[Data entries]
* START *

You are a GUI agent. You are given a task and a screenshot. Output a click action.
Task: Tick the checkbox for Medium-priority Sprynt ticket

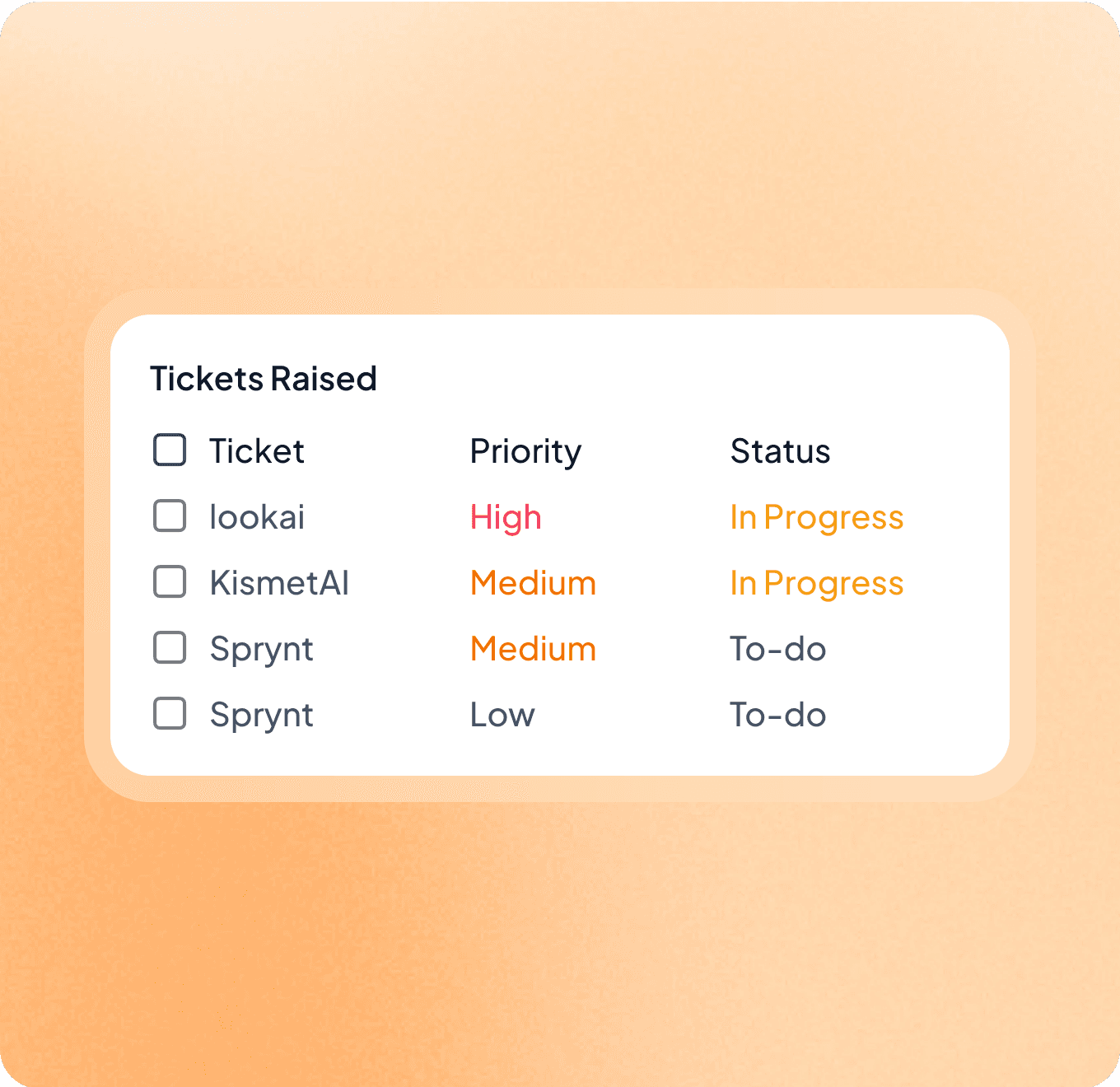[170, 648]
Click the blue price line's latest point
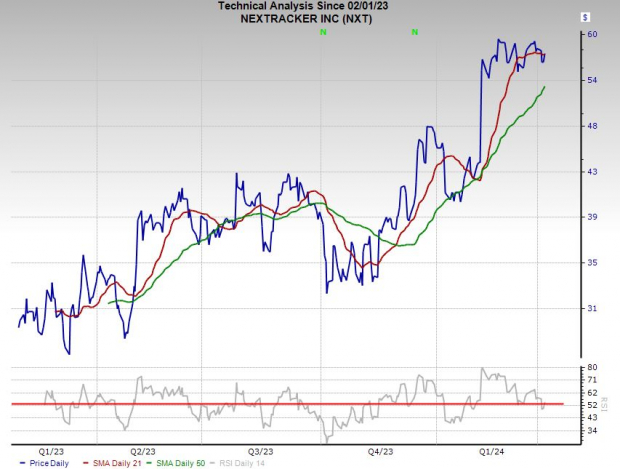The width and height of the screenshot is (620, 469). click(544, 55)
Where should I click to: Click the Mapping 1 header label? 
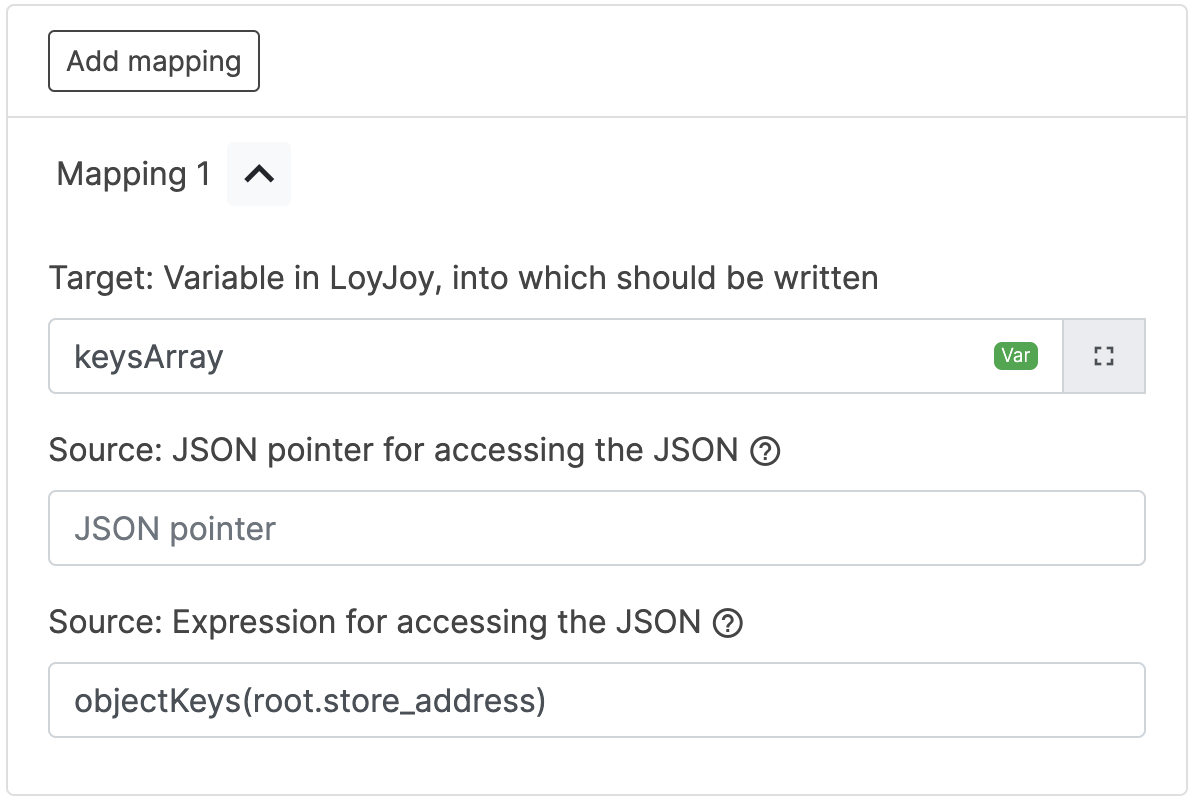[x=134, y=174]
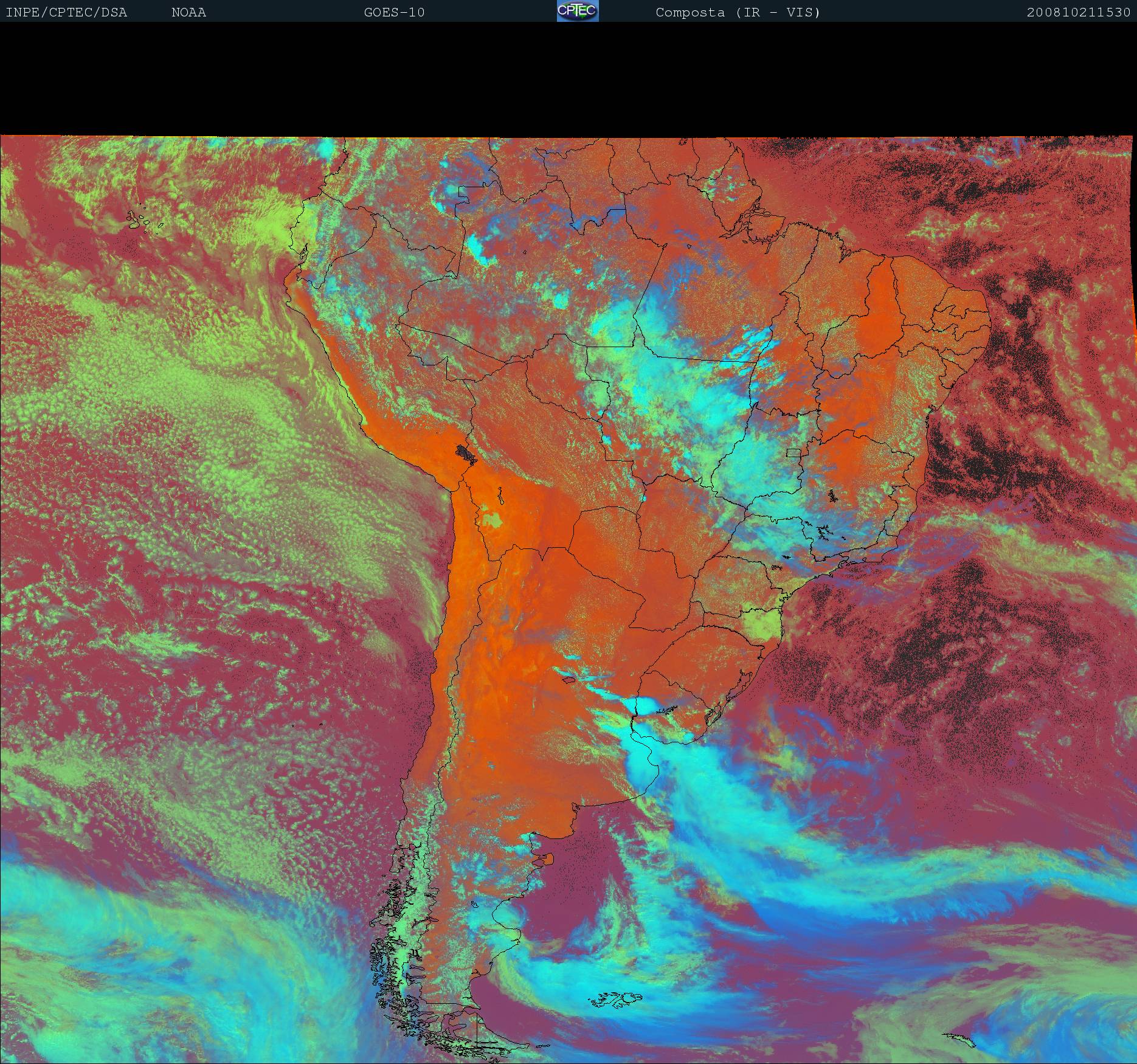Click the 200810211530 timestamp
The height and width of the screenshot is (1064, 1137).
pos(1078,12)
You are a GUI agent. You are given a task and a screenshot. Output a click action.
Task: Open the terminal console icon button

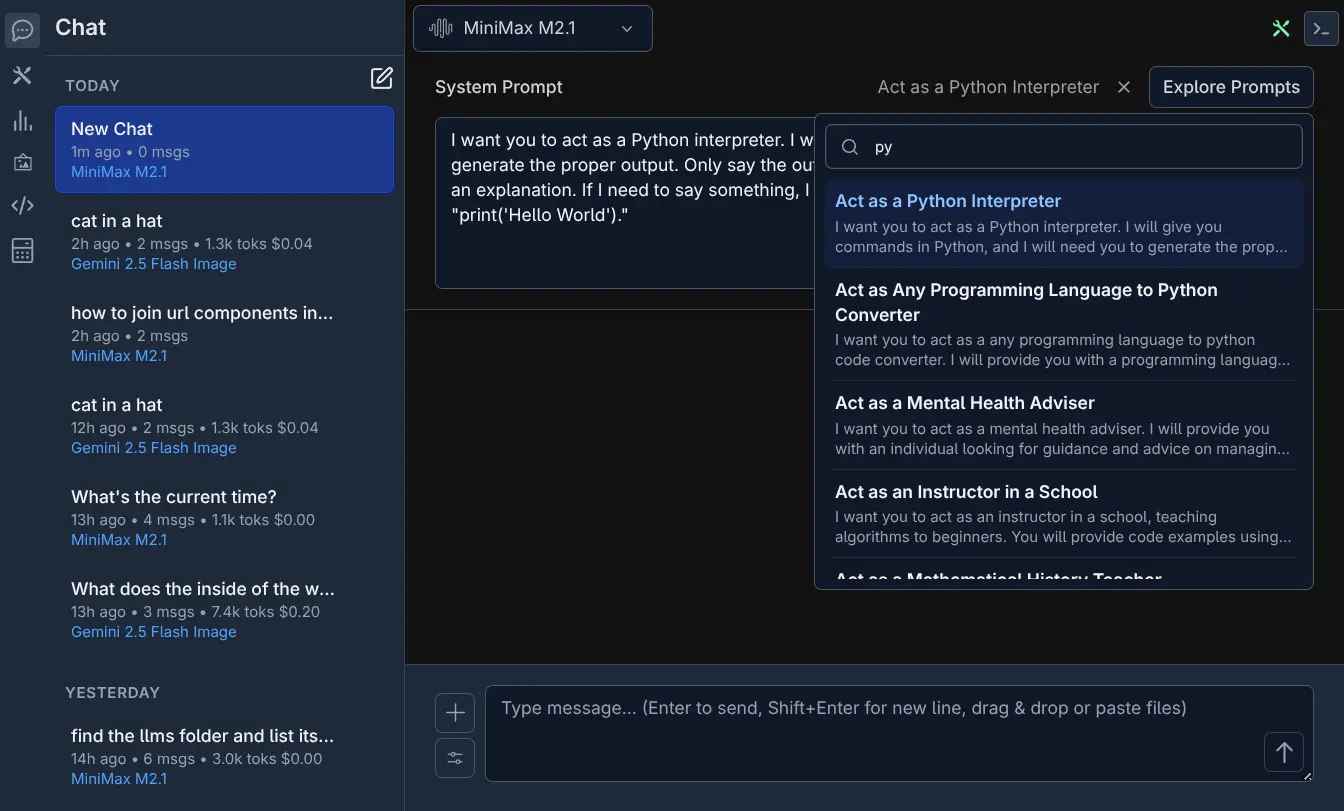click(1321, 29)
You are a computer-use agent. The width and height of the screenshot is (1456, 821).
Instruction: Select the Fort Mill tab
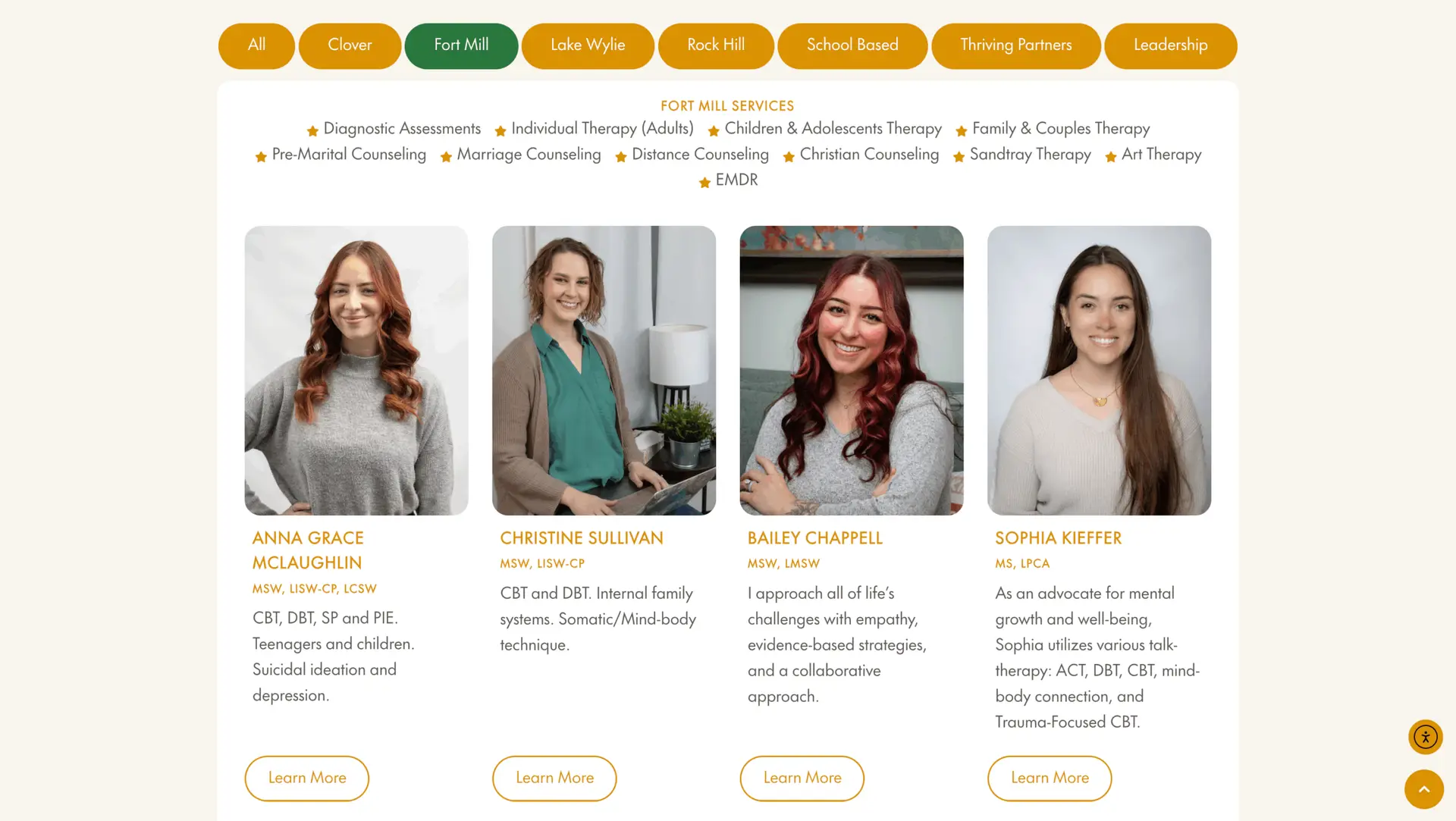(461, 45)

* END *

YOUR GOAL:
Edit the material by swapping every occurrence of "GUI agent" for "desktop agent" and leave all other text untouched. Reproduce the full result without the pictures.

TASK ANSWER:
You are a desktop agent. You are given a task and a screenshot. Output a click action.
Task: Tick the checkbox for Medium-priority Sprynt ticket

[170, 648]
Click the blue price line's latest point
The width and height of the screenshot is (620, 469). click(544, 55)
Where should I click to: Click the Mapping 1 header label? 
[x=134, y=174]
Click the 200810211530 timestamp
The height and width of the screenshot is (1064, 1137).
pos(1078,12)
You are a desktop agent. You are given a task and a screenshot. Output a click action.
Task: Open the terminal console icon button

click(1321, 29)
You are a computer-use agent. The width and height of the screenshot is (1456, 821).
Instruction: Select the Fort Mill tab
(461, 45)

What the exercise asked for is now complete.